Nick Bare’s 16-week hybrid plan trains you to run and lift at the same time. Most days pair a morning run with an evening lifting session, so you end up with about five lifts and four runs a week, with Sunday off.
Bare Performance Nutrition put the whole thing out for free, one week at a time. We pulled all 16 weeks into a single spreadsheet so you can see the full plan and log it in one place.
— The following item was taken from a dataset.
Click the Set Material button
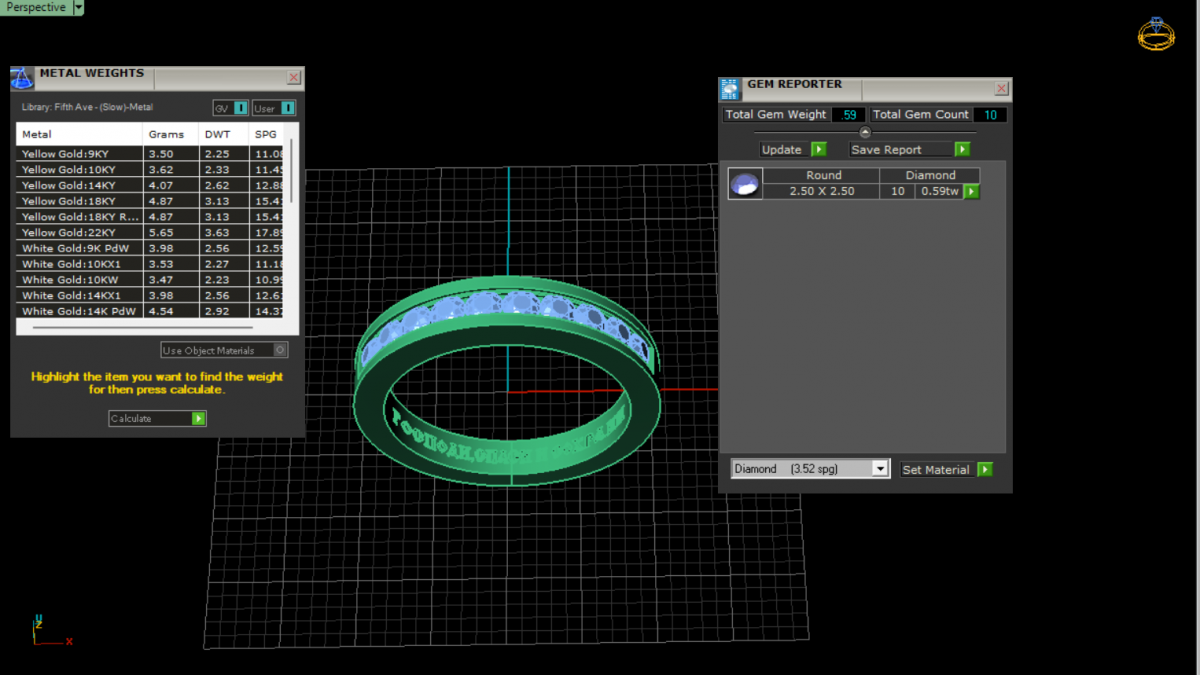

It isn’t a beginner program. You should already be able to run five to seven miles easy and handle a barbell. If that’s you, it’s one of the most complete free hybrid plans you’ll find.
Table of Contents
Nick Bare 16-Week Hybrid Training Program Spreadsheet
Spreadsheet via Bare Performance Nutrition
The program runs by feel, not percentages. Lifts use RPE, so you pick the heaviest weight you can handle cleanly for the listed reps, and runs use effort zones, either easy Zone 2 or faster speed work. Log what you actually do in the green cells.
How the Program Works
You train Monday through Saturday and rest Sunday. Most training days are two-a-days: an easy or speed run in the morning, then a lifting session later.
The Weekly Layout
Each week runs five lifting sessions and four runs. There’s usually a midweek speed run and a Saturday long run, with the rest of the runs kept easy. Sunday is foam rolling, stretching, and an optional walk.
How Loads Work
Nothing is tied to a percentage. Lifts are run at RPE, and you add weight when the top of the rep range starts moving cleanly. Most lifting days also carry 100 push-ups and 50 pull-ups as filler, which you can knock out across the session or as a warm-up.
The 16 Weeks
Weeks 1 to 4 build the base. Weeks 5 to 8 add a standalone midweek speed run and longer Saturdays. Weeks 9 to 12 peak, with the highest mileage and a half-marathon time trial in week 12. Weeks 13 to 16 pull the mileage back and finish with a 5k for time in week 16. There’s no formal deload, the taper is built into those last weeks.
Optional Hyrox Circuits
On several Saturdays you can swap the long run for a Hyrox-style circuit. The circuit is written into that day’s run row, so pick the long run or the circuit, not both.
FAQ
Is the Nick Bare hybrid program free?
Yes. Bare Performance Nutrition published all 16 weeks for free, and our spreadsheet is free to copy. Open the sheet, then choose File then Make a Copy to save your own version.
Do I need to be able to run already?
Yes. This is an intermediate to advanced plan. You should be comfortable running five to seven miles easy and squatting, benching, and pressing with a barbell before you start.
Is this the same as the Nick Bare app program?
No. The Hybrid Athlete program inside the Nick Bare app is a separate paid product. This is the free 16-week plan Bare Performance Nutrition published on their site.
How are the runs prescribed?
By effort, not pace. Easy runs are Zone 2, and the harder sessions are speed work at around 5k pace or tempo. You adjust the intensity to where you are in the plan.
What equipment do I need?
A full gym and somewhere to run. The optional Saturday Hyrox circuits also call for functional gear like a rower, ski erg, bike, sled, and wall balls.